Instructions for the task => Only one stretch of the data is wanted: the line containing "Open the File", the line containing "You are a computer-use agent. The width", and every line between them, copied exactly.

== Segment start ==

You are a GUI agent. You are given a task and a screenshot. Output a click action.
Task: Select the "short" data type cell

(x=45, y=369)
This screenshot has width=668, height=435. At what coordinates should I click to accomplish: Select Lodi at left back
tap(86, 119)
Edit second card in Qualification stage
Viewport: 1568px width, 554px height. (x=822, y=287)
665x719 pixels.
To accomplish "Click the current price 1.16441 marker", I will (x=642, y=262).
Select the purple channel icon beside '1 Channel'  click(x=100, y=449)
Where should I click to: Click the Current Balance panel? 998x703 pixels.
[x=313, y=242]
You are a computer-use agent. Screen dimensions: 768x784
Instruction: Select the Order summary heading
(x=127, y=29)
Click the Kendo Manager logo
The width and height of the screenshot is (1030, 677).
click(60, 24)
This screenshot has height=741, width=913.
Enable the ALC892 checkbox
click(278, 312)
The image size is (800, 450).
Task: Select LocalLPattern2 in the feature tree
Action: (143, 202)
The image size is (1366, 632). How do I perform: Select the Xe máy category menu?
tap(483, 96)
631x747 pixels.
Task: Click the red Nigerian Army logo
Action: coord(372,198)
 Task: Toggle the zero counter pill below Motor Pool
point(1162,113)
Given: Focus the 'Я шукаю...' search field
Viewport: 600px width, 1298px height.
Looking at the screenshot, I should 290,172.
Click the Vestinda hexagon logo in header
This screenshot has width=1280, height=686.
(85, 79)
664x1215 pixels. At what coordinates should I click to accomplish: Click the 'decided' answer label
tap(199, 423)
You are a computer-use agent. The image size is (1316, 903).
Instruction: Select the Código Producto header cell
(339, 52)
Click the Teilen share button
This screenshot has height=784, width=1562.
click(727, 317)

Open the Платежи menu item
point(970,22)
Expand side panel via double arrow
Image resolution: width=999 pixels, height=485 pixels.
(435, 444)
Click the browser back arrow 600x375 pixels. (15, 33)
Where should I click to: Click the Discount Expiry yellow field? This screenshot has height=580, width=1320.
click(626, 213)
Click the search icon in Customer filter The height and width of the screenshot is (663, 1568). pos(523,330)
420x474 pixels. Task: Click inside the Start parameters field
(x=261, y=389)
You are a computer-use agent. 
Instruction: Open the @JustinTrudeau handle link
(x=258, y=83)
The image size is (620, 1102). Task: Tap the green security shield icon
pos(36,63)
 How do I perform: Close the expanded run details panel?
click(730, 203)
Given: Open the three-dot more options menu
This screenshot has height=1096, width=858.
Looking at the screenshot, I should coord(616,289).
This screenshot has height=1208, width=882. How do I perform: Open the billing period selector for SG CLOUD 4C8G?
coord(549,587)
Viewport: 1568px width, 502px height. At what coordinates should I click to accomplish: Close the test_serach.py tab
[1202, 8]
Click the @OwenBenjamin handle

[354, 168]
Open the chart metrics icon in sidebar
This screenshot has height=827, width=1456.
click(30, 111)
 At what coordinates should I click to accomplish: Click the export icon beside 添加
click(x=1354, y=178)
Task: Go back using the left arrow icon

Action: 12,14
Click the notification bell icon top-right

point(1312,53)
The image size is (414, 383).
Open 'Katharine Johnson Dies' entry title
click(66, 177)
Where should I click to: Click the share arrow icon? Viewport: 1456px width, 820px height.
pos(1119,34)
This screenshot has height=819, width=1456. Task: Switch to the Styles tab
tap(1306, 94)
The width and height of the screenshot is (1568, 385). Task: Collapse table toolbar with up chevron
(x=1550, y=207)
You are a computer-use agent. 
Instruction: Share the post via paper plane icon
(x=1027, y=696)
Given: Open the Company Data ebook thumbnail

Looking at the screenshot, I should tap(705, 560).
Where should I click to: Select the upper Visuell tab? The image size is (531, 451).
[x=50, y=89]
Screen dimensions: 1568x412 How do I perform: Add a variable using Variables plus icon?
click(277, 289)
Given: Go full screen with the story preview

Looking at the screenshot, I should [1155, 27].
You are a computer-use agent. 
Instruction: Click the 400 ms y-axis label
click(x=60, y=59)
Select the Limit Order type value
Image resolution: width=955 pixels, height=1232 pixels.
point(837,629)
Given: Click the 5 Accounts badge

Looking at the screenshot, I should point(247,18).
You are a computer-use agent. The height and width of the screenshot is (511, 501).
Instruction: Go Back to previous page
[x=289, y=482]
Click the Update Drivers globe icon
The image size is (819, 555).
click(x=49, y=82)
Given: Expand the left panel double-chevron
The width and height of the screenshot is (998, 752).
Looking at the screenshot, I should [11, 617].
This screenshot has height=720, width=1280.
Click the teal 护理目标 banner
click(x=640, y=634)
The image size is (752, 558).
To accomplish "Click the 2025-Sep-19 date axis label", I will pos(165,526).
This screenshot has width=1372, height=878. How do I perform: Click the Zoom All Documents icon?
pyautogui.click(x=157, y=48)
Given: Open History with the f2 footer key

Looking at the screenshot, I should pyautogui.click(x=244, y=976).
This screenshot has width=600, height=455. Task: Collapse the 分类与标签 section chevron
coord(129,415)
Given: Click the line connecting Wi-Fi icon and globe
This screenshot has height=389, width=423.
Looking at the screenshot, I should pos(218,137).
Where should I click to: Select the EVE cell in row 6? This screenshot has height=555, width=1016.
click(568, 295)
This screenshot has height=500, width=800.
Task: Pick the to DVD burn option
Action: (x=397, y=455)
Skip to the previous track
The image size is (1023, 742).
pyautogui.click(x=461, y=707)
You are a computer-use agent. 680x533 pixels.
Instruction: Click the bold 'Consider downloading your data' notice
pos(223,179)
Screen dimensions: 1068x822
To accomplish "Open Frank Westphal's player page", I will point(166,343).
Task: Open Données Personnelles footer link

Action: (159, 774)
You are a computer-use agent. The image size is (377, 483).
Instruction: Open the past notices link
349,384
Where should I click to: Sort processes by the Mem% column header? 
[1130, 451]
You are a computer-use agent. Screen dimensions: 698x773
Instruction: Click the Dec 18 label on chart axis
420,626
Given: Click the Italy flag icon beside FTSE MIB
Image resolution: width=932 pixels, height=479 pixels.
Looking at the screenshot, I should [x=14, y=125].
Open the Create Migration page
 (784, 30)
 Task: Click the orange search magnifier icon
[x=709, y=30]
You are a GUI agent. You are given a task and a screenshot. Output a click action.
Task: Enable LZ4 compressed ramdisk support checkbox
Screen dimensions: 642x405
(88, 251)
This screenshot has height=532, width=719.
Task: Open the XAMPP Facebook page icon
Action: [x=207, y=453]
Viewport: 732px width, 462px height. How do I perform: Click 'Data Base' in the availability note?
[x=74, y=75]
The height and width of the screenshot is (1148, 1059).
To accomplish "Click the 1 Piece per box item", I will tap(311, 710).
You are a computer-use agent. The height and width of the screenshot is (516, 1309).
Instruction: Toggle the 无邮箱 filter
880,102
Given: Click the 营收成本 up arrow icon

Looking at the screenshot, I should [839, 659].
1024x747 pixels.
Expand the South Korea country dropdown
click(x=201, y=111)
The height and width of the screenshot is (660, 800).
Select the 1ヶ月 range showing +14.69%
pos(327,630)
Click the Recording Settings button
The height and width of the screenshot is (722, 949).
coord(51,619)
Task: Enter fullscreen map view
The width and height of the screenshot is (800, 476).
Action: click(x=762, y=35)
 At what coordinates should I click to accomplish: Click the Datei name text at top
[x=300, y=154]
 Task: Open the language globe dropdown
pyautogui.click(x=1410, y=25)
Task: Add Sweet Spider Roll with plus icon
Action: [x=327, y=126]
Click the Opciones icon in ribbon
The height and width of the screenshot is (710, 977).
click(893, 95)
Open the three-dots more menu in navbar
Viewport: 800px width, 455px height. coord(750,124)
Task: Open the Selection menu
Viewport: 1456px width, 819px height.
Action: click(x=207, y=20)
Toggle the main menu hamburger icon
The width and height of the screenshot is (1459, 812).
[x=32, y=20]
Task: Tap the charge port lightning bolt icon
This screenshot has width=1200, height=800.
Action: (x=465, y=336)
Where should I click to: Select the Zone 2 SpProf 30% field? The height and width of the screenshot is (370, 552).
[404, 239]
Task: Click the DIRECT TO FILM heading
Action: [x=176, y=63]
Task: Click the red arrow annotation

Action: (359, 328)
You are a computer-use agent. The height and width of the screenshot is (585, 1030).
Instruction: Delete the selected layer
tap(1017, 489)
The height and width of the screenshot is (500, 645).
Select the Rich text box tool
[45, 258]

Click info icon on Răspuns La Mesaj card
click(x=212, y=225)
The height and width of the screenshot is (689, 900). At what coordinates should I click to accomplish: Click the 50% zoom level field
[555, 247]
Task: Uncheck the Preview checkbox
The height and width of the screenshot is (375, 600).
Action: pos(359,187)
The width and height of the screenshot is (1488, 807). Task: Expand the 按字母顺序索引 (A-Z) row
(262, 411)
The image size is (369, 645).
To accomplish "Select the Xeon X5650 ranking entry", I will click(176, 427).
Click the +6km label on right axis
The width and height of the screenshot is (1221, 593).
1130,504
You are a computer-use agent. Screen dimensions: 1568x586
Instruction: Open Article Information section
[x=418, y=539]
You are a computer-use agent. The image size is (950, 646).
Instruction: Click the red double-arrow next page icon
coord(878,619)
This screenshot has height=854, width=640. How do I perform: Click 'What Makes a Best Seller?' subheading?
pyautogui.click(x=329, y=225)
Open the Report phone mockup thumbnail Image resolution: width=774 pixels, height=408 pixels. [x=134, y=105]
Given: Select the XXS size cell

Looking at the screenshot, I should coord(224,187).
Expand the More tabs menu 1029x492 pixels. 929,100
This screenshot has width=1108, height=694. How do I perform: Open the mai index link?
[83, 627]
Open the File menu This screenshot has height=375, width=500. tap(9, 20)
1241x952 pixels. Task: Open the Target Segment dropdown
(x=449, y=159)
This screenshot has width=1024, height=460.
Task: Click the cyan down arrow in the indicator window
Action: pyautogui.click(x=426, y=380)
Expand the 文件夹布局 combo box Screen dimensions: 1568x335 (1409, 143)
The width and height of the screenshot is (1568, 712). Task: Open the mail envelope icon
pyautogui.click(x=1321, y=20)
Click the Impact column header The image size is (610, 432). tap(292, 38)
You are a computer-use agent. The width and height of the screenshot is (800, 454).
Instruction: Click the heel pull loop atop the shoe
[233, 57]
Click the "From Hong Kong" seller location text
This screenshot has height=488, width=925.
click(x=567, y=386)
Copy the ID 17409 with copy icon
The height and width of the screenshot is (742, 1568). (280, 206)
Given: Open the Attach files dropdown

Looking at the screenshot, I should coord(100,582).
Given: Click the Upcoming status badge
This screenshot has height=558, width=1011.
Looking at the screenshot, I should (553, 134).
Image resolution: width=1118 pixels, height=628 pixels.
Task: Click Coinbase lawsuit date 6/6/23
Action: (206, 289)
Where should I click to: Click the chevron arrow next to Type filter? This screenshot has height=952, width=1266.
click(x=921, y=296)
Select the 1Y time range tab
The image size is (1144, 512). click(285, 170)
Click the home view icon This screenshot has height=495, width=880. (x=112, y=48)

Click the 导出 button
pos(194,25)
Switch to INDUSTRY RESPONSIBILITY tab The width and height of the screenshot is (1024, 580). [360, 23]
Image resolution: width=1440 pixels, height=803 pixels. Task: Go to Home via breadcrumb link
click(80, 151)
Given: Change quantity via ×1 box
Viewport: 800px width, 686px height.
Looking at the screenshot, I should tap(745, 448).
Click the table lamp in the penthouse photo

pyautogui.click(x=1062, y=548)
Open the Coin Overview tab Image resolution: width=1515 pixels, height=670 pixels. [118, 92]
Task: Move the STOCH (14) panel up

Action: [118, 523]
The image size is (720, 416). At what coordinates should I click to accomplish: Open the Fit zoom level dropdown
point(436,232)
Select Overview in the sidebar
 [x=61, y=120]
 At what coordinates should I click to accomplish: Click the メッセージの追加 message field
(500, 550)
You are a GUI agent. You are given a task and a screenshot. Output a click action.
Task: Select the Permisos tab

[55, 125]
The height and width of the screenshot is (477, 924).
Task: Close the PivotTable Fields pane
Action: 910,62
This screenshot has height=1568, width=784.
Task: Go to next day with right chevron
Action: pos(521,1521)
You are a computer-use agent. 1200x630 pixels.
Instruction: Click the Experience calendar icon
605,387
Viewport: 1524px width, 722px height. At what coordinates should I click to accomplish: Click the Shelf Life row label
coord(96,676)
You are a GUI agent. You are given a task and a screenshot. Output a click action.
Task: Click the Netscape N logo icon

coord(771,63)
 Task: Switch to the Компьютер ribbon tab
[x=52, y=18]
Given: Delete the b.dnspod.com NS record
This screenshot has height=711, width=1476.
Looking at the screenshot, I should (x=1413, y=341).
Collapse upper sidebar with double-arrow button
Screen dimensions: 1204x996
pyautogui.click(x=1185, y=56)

== Segment end ==

Task output =>
Open the File menu This screenshot has height=375, width=500. tap(9, 20)
1241x952 pixels. Task: Open the Target Segment dropdown
(x=449, y=159)
This screenshot has width=1024, height=460.
Task: Click the cyan down arrow in the indicator window
Action: pyautogui.click(x=426, y=380)
Expand the 文件夹布局 combo box Screen dimensions: 1568x335 (1409, 143)
The width and height of the screenshot is (1568, 712). Task: Open the mail envelope icon
pyautogui.click(x=1321, y=20)
Click the Impact column header The image size is (610, 432). tap(292, 38)
You are a computer-use agent. The width and height of the screenshot is (800, 454).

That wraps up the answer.